Como esperado, o modelo “BM1” possui o mesmo valor de sigma para todos os habitats, enquanto que no modelo “BMS” espécies de habitats arborícolas possuem valores mais baixos de sigma, o que corrobora a hipótese de que o tamanho corporal de viperídeos em habitat arborícola seria mais restrito. Porém, não podemos basear nossas conclusões em uma topologia e mapeamento apenas. Devemos então replicar a análise para um grande número de topologias e com um grande número de mapeamentos para cada uma delas. Por economia de tempo, não faremos isso no tutorial, mas abaixo disponibilizamos um modelo de código para 1000 mapeamentos em uma topologia.

## simmap.vipers.ouwie <- make.simmap(tree.hab.bs$phy, hab, model = "ARD", Q = "empirical", nsim = 1000)

## ouwie.res.bm1 <- list()
## ouwie.res.bms <- list()
## ouwie.1000 <- system.time(foreach(i in 1:1000){
##     print(i)
##     ouwie.res.bm1[[i]] <- OUwie(simmap.vipers.ouwie[[i]], bs.hab.data.ouwie, model = "BM1", simmap.tree = TRUE, root.station = TRUE, diagn = TRUE)
##     ouwie.res.bms[[i]] <- OUwie(simmap.vipers.ouwie[[i]], bs.hab.data.ouwie, model = "BMS", simmap.tree = TRUE, root.station = TRUE, diagn = TRUE)
## }
## )

Vamos agora utilizar os resultados de Alencar et al. 2017, onde nós usamos um total de 1000 reconstruções da história de transições de microhabitat que foram obtidas ao construirmos 10 mapeamentos para cada uma de 100 árvores selecionadas aleatoriamente. Vamos extrair dos resultados completos brutos apenas os valores de AICc e as estimativas de sigma para examinarmos.

load("ouwie_vipers.Rdata")

sigma.table <- data.frame(
    sigma = as.numeric(unlist(lapply(vipersresults, function(x) x[c("FO_sigma", "O_sigma", "F_sigma", "A_sigma"), 2]))),
    habitat = factor(rep(c("Mixed", "Open", "Forest", "Arboreal"), 1000), levels = c("Mixed", "Open", "Forest", "Arboreal"))
)

Agora que possuímos um número grande de réplicas, podemos calcular quão frequentemente o modelo “BMS” é “melhor” que o modelo “BM1” (ou seja, possui um AICc menor).
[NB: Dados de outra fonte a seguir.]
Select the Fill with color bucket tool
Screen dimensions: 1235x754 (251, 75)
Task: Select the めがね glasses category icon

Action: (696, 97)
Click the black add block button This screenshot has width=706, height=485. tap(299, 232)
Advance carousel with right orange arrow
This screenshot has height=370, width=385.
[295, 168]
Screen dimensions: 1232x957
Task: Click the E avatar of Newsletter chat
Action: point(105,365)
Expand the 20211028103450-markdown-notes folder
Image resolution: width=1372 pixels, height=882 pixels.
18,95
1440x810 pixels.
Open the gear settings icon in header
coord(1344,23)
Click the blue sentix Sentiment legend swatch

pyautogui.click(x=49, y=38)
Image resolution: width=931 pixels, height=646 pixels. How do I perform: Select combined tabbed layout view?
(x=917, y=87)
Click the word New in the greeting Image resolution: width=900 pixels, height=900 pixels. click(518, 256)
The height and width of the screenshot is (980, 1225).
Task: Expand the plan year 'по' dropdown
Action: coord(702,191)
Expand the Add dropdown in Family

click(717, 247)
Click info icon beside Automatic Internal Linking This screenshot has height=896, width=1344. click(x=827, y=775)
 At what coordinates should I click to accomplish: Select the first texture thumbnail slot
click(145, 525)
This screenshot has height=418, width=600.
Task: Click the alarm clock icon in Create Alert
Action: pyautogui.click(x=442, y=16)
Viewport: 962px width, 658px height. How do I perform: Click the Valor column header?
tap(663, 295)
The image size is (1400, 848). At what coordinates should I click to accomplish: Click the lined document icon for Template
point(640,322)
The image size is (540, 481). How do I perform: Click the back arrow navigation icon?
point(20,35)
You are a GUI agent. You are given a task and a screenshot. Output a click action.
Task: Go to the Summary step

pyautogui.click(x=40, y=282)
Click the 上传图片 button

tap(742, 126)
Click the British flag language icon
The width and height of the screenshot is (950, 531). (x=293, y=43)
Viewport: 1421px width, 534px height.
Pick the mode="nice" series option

sum(aicc.ouwie.vipers[,2] < aicc.ouwie.vipers[,1])

Além disso, podemos olhar para a distribuição das estimativas de sigma para cada habitat. No entanto, é preciso ter cuidado ao avaliar a distribuição das estimativas, por algumas razôes:

  • os valores não são correspondentes (os maiores valores de um habitat não necessariamente estão associados aos maiores valores em outro habitat)

  • os dois modelos são os mais simples, enquanto que os resultados mais robustos do artigo estão relacionados aos modelos OU

  • por fim, é sempre bom lembrar que o melhor modelo não é necessariamente um bom modelo :D

ggplot(data = sigma.table, mapping = aes(x = habitat, y = sigma)) +
    geom_jitter(aes(colour = habitat)) +
    scale_colour_manual(values = colors) +
    theme(legend.position = "none") +
    labs(x = "Habitat", y = "Sigma - BMS")

Caso você se sinta corajoso confiante, você pode tentar usar os dados completos (presentes no objeto vipersresults) para analisar o ajuste dos outros modelos mais complexos através dos valores de AICc.